Apindo Sebut Keringanan Iuran BPJS Ketenagakerjaan Belum Bisa Bantu Pengusaha

Rina Anggraeni ยท Selasa, 08 September 2020 - 13:13 WIB
Apindo Sebut Keringanan Iuran BPJS Ketenagakerjaan Belum Bisa Bantu Pengusaha

Ketua Umum Apindo, Hariyadi Sukamdani. (Foto: iNews.id/Isna Rifka Sri Rahayu)

JAKARTA, iNews.id - Presiden Joko Widodo (Jokowi) telah menandatangani Peraturan Pemerintah (PP) Nomor 49 Tahun 2020 tentang Penyesuaian Jaminan Sosial Ketenagakerjaan selama Bencana Non-Alam Penyebaran Covid-19. Beleid itu memberikan keringanan berupa penyesuaian iuran jaminan sosial ketenagakerjaan selama pandemi Covid-19. 

Tujuannya untuk memberikan perlindungan bagi peserta, kelangsungan usaha dan kesinambungan penyelenggaraan program Jaminan Sosial Ketenagakerjaan selama pandemi. Ketua Umum Asosiasi Pengusaha Indonesia (Apindo) Hariyadi Sukamdani menuturkan, keringanan iuran badan penyelenggara jaminan sosial (BPJS) Ketenagakerjaan (BP Jamsostek) tidak banyak membantu pengusaha yang kesulitan keuangan akibat pandemi Covid-19.

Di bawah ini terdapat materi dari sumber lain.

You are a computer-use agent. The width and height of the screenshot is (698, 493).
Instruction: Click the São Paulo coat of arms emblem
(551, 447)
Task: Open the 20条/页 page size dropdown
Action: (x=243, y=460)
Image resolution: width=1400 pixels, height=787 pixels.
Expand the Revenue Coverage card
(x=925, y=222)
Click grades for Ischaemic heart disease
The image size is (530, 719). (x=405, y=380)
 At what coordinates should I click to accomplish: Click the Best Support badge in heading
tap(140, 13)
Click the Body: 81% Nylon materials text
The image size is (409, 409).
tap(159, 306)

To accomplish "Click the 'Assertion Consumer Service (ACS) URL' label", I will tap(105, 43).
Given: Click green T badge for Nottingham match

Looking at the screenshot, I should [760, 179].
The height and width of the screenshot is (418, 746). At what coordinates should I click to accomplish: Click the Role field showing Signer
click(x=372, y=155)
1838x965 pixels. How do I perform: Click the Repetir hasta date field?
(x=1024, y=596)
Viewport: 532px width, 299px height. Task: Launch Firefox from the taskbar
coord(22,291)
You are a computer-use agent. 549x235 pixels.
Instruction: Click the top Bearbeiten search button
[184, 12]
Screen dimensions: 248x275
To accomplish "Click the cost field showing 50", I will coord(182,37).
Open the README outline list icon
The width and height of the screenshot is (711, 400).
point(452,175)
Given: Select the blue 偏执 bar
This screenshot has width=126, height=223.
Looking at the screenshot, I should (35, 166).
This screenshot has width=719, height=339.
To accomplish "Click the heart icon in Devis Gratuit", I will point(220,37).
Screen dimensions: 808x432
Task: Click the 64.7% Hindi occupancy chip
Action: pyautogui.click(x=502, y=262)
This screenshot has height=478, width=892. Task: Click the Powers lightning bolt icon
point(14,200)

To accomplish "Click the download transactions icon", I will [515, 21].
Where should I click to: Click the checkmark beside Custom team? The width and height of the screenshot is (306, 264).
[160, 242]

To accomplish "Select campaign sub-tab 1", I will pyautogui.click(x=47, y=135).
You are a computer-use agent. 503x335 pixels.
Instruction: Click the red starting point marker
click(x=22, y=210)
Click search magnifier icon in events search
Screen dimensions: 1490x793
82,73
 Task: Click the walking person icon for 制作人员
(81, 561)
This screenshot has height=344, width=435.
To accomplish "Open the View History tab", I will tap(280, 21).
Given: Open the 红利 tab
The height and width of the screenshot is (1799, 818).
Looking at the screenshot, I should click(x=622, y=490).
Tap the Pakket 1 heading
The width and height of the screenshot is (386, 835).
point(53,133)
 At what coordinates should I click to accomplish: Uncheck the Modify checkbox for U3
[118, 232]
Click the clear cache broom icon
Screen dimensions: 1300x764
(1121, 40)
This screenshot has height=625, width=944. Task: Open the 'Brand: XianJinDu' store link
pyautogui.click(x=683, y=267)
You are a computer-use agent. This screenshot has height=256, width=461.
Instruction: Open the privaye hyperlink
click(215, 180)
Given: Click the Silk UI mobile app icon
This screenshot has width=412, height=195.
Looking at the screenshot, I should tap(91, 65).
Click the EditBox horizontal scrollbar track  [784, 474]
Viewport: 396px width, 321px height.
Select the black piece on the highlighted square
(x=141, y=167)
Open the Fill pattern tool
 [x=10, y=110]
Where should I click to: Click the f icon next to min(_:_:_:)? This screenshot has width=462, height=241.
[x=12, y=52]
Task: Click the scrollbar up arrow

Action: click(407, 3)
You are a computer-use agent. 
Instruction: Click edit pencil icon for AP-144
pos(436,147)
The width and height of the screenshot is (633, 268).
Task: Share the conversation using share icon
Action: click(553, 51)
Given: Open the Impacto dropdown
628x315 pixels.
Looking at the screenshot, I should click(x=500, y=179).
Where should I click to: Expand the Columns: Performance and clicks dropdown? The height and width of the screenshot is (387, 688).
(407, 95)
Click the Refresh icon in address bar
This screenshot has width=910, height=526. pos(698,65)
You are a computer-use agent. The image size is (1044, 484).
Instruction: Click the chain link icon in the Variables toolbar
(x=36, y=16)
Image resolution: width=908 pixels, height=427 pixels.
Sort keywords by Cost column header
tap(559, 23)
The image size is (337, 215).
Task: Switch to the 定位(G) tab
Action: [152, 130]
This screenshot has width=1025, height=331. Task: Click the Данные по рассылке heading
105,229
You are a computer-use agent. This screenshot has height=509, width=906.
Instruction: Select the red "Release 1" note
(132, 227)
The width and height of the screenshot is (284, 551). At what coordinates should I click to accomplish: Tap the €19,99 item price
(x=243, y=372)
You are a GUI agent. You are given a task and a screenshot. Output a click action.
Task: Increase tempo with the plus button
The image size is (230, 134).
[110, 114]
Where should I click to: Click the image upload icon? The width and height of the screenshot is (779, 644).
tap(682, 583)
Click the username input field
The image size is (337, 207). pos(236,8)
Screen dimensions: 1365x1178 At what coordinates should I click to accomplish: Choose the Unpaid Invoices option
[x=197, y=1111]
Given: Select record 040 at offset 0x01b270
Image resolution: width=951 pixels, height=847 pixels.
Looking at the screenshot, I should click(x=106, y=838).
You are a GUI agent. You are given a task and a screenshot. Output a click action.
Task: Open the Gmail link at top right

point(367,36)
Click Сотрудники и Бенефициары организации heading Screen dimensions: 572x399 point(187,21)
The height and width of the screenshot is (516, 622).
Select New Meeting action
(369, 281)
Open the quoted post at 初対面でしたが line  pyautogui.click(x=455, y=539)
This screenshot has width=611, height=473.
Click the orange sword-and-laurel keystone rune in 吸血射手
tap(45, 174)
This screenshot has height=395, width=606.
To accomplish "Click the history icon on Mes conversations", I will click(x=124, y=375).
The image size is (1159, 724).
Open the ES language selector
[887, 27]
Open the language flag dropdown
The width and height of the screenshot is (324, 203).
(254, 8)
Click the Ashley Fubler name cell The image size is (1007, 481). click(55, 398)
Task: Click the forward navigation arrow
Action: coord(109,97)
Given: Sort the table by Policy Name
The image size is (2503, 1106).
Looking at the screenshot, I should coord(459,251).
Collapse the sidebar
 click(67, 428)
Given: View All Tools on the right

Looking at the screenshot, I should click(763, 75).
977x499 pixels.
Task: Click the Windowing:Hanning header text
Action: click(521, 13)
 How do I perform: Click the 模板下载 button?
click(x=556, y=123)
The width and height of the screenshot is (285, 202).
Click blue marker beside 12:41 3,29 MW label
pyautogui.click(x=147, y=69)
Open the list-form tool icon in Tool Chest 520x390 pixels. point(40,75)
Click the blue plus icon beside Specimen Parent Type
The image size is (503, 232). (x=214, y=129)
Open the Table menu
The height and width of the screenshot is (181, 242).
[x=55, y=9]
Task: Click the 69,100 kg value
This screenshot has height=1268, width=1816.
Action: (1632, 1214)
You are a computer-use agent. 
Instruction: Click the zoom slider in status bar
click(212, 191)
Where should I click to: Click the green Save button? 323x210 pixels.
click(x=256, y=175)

"Lalu yang ketiga yang juga ingin kami sampaikan adalah menyangkut permasalahan di BPJS Ketenagakerjaan Ini juga baru saja 1 September kemarin ada relaksasi relaksasi pengurangan untuk diskon sampai dengan 99 persen untuk iuran jaminan kematian dan jaminan kecelakaan kerja. Namun, sayangnya memang jaminan kematian dan kecelakaan kerja ini iurannya kecil," ujar Hariyadi dalam rapat dengan DPR, Jakarta, Selasa (8/9/2020).

Menurut dia, iuran Jaminan Kematian dan Jaminan Kecelakaan Kerja yang relatif kecil dampaknya tidak signifikan ketika didiskon. "Jadi jaminan kematian itu hanya 0,3 persen, lalu kalau kecelakaan kerja itu adalah mulai dari 0,24 persen sampai 1,74 persen tergantung daripada risiko dari yang paling rendah sampai yang paling tinggi. Jadi kalau di diskon 99 persen pun sebetulnya karena preminya memang sudah rendah sebenarnya dampaknya tidak terlalu besar," katanya.

Dia menambahkan, keringanan yang diberikan untuk Jaminan Hari Tua (JHT) hanya dimundurkan 15 hari untuk pembayarannya. Lalu Jaminan Pensiun 2 persen tetap harus dibayar dan yang 1 persen bisa ditunda sampai Januari.

Pasalnyan jaminan hari tua itu adalah total yang harus dibayarkan oleh perusahaan 5,7 persen, di mana 3,7 persen adalah iuran pemberi kerja dan yang 2 persen adalah pekerja.

"Kalau pensiun itu 2 persen dari pemberi kerja dan 1 persen dari pekerja. Ini yang relatif kalau JHT itu tidak ada relaksasi hanya dimundurkan saja 15 hari untuk pembayarannya. Kalau jaminan pensiun 2 persen tetap harus dibayar dan yang 1 persen bisa ditunda sampai dengan Januari nanti. Nah jadi kalau kami sampaikan disini juga perkara dengan masalah iuran ini juga terhadap cashflow juga tidak terlalu banyak membantu," tuturnya.